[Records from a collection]
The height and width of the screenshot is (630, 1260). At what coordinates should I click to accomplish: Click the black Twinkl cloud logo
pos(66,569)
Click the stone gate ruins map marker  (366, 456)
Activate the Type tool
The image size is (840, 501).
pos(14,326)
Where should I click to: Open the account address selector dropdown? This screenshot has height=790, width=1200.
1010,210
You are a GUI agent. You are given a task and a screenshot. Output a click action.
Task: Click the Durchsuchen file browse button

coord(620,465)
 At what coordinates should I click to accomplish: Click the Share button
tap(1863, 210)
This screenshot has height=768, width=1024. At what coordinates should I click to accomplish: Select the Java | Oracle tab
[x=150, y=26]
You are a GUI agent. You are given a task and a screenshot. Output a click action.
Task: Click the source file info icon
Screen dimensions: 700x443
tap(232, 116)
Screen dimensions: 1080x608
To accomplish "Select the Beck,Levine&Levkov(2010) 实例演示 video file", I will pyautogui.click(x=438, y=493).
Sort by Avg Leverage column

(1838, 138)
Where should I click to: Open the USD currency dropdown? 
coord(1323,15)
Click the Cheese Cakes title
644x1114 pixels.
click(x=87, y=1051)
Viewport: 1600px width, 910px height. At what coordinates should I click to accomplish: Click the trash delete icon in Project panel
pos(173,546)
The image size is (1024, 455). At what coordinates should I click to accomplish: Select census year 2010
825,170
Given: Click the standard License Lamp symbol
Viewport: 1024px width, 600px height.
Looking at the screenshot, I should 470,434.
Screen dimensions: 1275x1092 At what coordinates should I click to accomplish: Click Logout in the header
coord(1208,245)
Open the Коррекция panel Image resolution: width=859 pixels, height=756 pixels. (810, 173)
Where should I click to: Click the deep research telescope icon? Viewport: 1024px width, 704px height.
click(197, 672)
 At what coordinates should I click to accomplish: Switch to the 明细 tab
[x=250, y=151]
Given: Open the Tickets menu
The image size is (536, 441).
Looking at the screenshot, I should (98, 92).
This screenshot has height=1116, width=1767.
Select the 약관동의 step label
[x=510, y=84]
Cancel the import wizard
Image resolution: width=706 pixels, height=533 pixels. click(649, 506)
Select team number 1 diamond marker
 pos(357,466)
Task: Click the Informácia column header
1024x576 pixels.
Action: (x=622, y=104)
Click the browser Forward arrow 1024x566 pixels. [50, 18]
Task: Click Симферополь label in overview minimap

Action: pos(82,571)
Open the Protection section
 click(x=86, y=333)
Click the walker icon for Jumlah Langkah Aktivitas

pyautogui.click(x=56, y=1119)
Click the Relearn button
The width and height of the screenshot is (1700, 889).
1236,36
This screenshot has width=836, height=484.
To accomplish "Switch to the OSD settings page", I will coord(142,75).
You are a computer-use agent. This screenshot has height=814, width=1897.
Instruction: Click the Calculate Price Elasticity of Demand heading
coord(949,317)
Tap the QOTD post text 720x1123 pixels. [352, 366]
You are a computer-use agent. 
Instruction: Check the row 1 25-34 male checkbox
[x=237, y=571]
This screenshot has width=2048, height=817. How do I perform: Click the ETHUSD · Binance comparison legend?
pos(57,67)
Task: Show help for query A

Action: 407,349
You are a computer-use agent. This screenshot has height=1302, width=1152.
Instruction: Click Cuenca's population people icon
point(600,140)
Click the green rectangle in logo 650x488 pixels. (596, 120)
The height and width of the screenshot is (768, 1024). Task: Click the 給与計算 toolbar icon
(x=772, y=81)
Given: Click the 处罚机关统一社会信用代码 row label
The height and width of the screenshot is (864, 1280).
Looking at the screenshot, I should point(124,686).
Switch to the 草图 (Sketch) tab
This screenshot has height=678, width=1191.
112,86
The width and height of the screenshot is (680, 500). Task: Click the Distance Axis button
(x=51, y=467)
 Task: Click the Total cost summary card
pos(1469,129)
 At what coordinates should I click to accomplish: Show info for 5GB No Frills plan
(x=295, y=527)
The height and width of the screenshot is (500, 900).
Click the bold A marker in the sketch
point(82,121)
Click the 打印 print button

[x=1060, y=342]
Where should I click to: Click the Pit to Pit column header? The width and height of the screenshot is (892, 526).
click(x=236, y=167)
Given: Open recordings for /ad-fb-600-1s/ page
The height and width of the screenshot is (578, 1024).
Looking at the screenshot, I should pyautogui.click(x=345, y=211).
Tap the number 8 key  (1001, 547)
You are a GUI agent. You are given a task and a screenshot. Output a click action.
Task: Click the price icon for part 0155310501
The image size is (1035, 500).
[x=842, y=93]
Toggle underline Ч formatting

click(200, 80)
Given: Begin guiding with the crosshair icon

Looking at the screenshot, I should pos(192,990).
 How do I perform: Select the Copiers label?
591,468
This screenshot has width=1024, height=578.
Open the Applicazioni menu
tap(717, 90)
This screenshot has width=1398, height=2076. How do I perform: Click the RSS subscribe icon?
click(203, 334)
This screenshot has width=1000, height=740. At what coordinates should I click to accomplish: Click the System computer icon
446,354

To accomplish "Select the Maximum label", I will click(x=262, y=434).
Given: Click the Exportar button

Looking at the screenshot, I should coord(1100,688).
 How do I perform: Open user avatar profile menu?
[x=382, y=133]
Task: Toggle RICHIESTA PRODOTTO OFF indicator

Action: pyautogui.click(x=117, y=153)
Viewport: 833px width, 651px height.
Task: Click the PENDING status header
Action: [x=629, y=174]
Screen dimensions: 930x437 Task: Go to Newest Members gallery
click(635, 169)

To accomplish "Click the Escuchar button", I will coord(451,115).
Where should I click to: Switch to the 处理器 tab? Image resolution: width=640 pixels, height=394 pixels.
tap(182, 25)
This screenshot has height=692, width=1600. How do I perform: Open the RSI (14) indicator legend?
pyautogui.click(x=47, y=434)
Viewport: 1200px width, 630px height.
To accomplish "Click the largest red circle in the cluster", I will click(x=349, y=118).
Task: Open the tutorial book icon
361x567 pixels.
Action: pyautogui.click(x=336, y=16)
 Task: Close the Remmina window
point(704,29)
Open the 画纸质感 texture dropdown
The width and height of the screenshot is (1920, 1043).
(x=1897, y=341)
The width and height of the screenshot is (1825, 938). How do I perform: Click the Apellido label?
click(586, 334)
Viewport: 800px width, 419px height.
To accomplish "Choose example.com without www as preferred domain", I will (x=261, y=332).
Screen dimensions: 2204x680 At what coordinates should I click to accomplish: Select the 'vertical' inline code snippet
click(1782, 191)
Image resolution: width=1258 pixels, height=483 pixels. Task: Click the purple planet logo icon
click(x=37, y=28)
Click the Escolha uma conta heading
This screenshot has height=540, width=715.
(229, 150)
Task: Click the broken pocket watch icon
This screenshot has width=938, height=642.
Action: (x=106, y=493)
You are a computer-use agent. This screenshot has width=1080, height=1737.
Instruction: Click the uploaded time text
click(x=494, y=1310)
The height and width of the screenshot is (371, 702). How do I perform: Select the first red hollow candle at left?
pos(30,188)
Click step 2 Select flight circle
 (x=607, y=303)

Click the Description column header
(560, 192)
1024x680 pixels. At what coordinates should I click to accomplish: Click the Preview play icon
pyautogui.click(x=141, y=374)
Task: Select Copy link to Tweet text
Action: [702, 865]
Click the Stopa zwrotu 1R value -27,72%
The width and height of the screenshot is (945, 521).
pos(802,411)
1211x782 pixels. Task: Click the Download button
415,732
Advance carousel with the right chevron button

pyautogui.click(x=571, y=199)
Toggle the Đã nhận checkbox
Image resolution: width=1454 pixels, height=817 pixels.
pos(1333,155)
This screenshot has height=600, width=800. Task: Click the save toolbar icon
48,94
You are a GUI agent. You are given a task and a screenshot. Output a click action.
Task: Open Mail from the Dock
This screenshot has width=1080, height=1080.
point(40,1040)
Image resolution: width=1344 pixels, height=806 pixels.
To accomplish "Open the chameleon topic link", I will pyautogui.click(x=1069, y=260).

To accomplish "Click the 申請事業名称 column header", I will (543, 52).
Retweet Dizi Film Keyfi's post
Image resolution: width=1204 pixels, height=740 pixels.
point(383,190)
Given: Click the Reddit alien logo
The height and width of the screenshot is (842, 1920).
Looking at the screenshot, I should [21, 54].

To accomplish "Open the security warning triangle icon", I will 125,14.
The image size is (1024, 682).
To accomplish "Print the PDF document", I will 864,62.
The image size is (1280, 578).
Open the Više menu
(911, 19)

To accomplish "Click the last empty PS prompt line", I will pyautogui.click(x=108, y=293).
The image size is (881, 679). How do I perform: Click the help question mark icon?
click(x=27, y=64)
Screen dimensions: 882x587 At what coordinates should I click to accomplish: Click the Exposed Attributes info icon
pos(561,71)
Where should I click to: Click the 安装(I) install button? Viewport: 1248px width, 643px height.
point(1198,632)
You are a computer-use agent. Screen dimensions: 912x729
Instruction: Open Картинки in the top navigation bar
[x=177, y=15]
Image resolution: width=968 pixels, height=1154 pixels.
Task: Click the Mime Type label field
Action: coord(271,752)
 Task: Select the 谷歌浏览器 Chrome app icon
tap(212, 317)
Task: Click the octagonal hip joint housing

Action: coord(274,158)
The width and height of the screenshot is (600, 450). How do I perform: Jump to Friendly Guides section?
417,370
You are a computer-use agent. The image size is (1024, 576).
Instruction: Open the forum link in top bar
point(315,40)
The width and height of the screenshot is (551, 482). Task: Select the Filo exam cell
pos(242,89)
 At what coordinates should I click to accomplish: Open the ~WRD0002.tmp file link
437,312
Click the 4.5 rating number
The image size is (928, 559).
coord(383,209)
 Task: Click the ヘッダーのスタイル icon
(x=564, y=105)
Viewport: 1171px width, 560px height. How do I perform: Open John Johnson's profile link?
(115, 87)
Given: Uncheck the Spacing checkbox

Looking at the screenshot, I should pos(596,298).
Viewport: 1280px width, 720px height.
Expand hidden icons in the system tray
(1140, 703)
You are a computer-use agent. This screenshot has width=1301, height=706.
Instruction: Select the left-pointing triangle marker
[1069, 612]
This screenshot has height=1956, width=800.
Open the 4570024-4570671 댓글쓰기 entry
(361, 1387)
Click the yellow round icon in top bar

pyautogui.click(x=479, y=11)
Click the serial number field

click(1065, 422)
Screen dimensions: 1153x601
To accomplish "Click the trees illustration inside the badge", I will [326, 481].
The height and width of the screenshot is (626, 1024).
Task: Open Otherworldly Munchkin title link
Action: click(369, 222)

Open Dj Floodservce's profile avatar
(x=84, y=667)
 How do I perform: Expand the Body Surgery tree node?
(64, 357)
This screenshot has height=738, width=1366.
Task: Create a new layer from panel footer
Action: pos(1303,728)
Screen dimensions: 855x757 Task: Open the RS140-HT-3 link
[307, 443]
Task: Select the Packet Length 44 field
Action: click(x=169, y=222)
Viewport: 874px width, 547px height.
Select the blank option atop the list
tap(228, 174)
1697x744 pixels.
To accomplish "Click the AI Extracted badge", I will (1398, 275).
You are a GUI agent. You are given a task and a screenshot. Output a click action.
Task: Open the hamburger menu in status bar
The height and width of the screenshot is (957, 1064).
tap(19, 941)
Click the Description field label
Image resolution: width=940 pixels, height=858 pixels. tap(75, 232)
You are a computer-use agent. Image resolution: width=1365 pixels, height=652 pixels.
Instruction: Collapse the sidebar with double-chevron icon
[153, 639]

*Problem to work on*
Using the data above, return each line that includes the word "page".

*Response area*
To accomplish "Switch to the OSD settings page", I will coord(142,75).
Given: Open recordings for /ad-fb-600-1s/ page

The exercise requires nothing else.